The beautiful, shiny, classy, expensive, unique gem of Oxford, CT. Instead of trying to explain their “Artista Zynergia” (and “Zymatore”) series of beer on each Artista Zynergia (and Zymatore) review, I will refer you back to the main OEC beer page.
(if you chose not to do that, I’ll summarize: They use the word “complex” a lot. This series uses beer brewed abroad at fancy B. United breweries all around the world which is then blended with some OEC brewed beer, at which point OEC releases some “local” wild yeast strains (or from a Zymatore project, of course), and then sometimes these Artista Zynergia beers are/will be aged in Zymatore project barrels from some other B. United spirits maker. Or something like that.)
Now that we know that, let’s see how OEC explains the Gosatequin:
Gosatequin is a blended new age Gose style ale produced in cooperation with Gosebrauerei Bayerischer Bahnhof (Leipzig, Germany). It is spiced with coriander, pink peppercorns and a touch of salt. It is a blend of 40% 1 year old oak aged ale in Pinot Noir/Gin barrels, Tequila barrels and 60% young sour ale lagered in oak barrels.
(I have this vision of the expressions on the faces right now on those of you who are not hip to OEC. And it’s pretty funny.)
So… yeah. Welcome to OEC! The “Order of Eccentric Brewers!”
Go read that description again and try to sort it out in your brain.
So you have the the classic gose stuff with the coriander and the salt. And I’m 100% confident Gosebrauerei Bayerischer Bahnhof could nail a classic gose with ease. Hell, they probably invented it 500 years ago or something.

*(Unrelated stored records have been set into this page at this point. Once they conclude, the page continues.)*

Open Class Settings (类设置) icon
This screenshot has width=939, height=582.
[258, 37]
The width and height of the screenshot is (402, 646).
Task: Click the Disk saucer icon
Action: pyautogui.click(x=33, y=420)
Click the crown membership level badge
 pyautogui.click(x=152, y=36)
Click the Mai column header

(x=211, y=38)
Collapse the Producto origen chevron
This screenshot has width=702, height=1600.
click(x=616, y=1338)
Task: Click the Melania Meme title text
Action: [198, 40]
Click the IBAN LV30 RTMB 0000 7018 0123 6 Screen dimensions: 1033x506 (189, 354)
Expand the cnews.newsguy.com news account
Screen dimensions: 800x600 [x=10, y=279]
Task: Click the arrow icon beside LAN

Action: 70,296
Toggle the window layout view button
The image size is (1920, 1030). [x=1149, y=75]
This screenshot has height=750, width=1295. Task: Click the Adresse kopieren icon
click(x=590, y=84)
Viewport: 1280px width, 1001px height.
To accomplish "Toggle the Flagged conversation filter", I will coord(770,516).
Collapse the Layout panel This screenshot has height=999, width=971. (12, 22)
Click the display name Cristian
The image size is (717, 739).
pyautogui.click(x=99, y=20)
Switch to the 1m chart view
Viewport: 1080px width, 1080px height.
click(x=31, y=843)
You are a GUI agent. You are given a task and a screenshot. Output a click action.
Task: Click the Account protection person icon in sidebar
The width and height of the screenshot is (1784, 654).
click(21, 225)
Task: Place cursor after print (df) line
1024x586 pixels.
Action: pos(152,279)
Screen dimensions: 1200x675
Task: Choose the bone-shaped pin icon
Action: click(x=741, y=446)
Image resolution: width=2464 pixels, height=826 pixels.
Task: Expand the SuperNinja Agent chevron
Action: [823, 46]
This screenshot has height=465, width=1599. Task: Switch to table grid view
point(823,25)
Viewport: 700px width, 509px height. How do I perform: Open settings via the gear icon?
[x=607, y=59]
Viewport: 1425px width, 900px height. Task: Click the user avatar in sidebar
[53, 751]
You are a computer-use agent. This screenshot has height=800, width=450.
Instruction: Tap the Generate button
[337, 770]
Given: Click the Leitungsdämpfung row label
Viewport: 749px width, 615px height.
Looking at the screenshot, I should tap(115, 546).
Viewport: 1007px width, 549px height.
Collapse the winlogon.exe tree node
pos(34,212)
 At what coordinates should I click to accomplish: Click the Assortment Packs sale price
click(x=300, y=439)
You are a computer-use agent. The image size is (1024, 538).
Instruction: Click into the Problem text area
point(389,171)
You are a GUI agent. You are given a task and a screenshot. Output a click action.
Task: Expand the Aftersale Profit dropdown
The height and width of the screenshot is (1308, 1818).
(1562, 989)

But then OEC got their hands on the base gose, and OEC’d it up. Some oak, some pinot, some gin, some tequila, some sour ale that spent some time in some oak and… is this still a gose?
Yes, but it’s a gOsEC.
See what I did there?
And a gOsEC is good, but it’s… perhap a bit much for many. For me, there was too much oak on the palate. I’ve never been an oak fan, and in a gose, I don’t want any oak. The beer was also a bit too flat; I like my gose’s to pop! Whiz-bang in my mouth with a clean, vibrant snap. The Gosatequin didn’t quite do that.
And yet… and yet it was still delicious and interesting and I still want you to get some. Speaking of “getting some,” OEC’s distribution is as wird as their beers… Check their bended stuff on the rating sites and you’ll see it pop up in Illinois. Or New Mexico. Or wherever.
B. United can do that. And OEC can make gOsECs and I’ll keep buying them and trying to take artistic pictures with fragile and complex orchids that my wife grows because she’s awesome and happens to love OEC as much as anyone so there.